JpGU-AGU Joint Meeting 2020

講演情報

[E] 口頭発表

セッション記号 H (地球人間圏科学) » H-DS 防災地球科学

[H-DS08] 津波とその予測

コンビーナ:対馬 弘晃(気象庁気象研究所)、久保田 達矢(国立研究開発法人防災科学技術研究所)

[HDS08-04] プレート境界におけるランダム不均質断層すべり分布による津波波高の統計的性質

*中野 優1Murphy Shane2縣 亮一郎1五十嵐 康彦3岡田 真人3堀 高峰1 (1.独立行政法人海洋研究開発機構、2.Ifremer, France、3.東京大学 新領域創成科学研究科)

キーワード:南海トラフ、津波即時予測、シナリオ地震

南海トラフでは約100年から150年の周期で巨大地震が発生する事が知られており、近い将来の再来と強震動および津波による広域被害が懸念されている。巨大地震による被害の軽減を目的として、海域への地震津波観測網の設置と強震動および津波の即時予測システムの構築と導入が進められてきた。

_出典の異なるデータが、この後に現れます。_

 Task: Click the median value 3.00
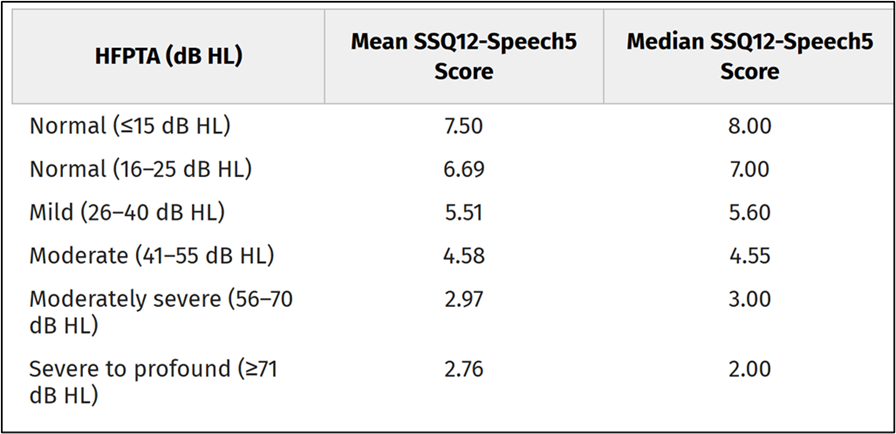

津波即時予測システムの方式は大きく二つに分けられ、(1) 地震、津波観測データのインバージョンにより震源、波源を推定し、沿岸における津波を予測する方法(例えば Tatehata 1997; Tsushima et al. 2009)、(2) シナリオ地震に基づく津波データベースと津波観測データから直接沿岸の津波を予測する方法(例えばBaba et al. 2016; Igarashi et al. 2016; Yamamoto et al. 2016)がある。後者は実装がシンプルであり高速であるというメリットがある一方、予測精度はシナリオ地震の多様性に依存すると考えられる。これまでの実装では、震源断層として平面矩形断層の一様すべりが用いられてきた。一方、実際の地震は非平面断層における不均質すべりであり、震源域が同じでも、すべり分布によって津波波高の分布が異なると考えられる。

将来の地震で予測されるすべり分布を作成し、シナリオに加えることで、シナリオ地震に基づく津波即時予測システムの精度向上が期待できる。シナリオ地震は実際の地震を良く近似する断層面とすべり分布を仮定するのが良いが、将来の地震のすべり分布を正確に予測するのは現時点では困難である。そこで本研究では、プレート形状モデルを用いた非平面断層における、不均質すべり分布をランダムに生成する手法を構築した。すべり分布をランダムに多数生成することにより、将来起きうる地震の不確定性に対応する。本研究ではさらに、不均質すべりの導入によって、これまで広く用いられてきた一様すべりを用いた予測との違いを評価するため、想定東南海地震をテストケースとしてシナリオ地震を生成し、沿岸の津波を計算、津波のピーク波高の各サイトでの統計的性質を調べた。

プレート境界など長期的に繰り返し地震が起きる断層において、地震のすべり分布は毎回異なるが、長期間の平均的なすべり分布は断層面の固着率等に応じた分布になると考えられる。この仮説に基づき、確率的に不均質断層すべりを生成する手法として、slip probability density function(SPDF, Murphy et al., 2016)を導入する。この手法では、あらかじめ与えられたすべり確率分布(SPDF)に応じて不均質なすべり分布をランダムに生成する。すべり分布はk-squareスケーリング則に基づき生成する。個々の地震のすべり分布は異なるが、多数回の平均はSPDFに比例したすべり分布に収束する。本研究ではSPDFがYokota et al. (2016) による滑り遅れ速度(SDR)に比例すると仮定した。東南海地震を想定し、Mw=8.2のシナリオ地震を200ケース生成し、各シナリオ地震による理論津波をJAGURSプログラム(Baba et al. 2014)によって計算した。

南紀白浜から御前崎の沿岸における津波ピーク波高の統計を調べた結果、同じサイトでもシナリオによって3倍~最大10倍程度変化する事が分かった。各サイトのピーク波高はガウス分布で良く近似できる。ピーク波高の特に大きな変化は極端イベントによって実現されており、変化の大きなサイトは今回設定した震源域や生成したすべり分布に依存すると考えられる。従って、今回の試行で波高ピーク値の変化が比較的小さかったサイトでも、今後シナリオを増やすことでピーク波高の変化が大きくなる可能性がある。

次に、今回設定した震源域での一様すべりの場合と超過確率50%のピーク波高を比較した。ほとんどのサイトでは、不均質すべりによるピーク波高は一様すべりの場合よりも50%以上の確率で高くなる。サイトによってはほぼ全てのシナリオで一様すべりよりもピーク波高が高くなる。この結果は津波予測において、不均質すべりを考慮することが重要であることを示している。

謝辞:この研究は戦略的創造研究推進事業CREST「大規模・高分解能数値シミュレーションの連携とデータ同化による革新的地震・津波減災ビッグデータ解析基盤の創出」の助成を受けたものです。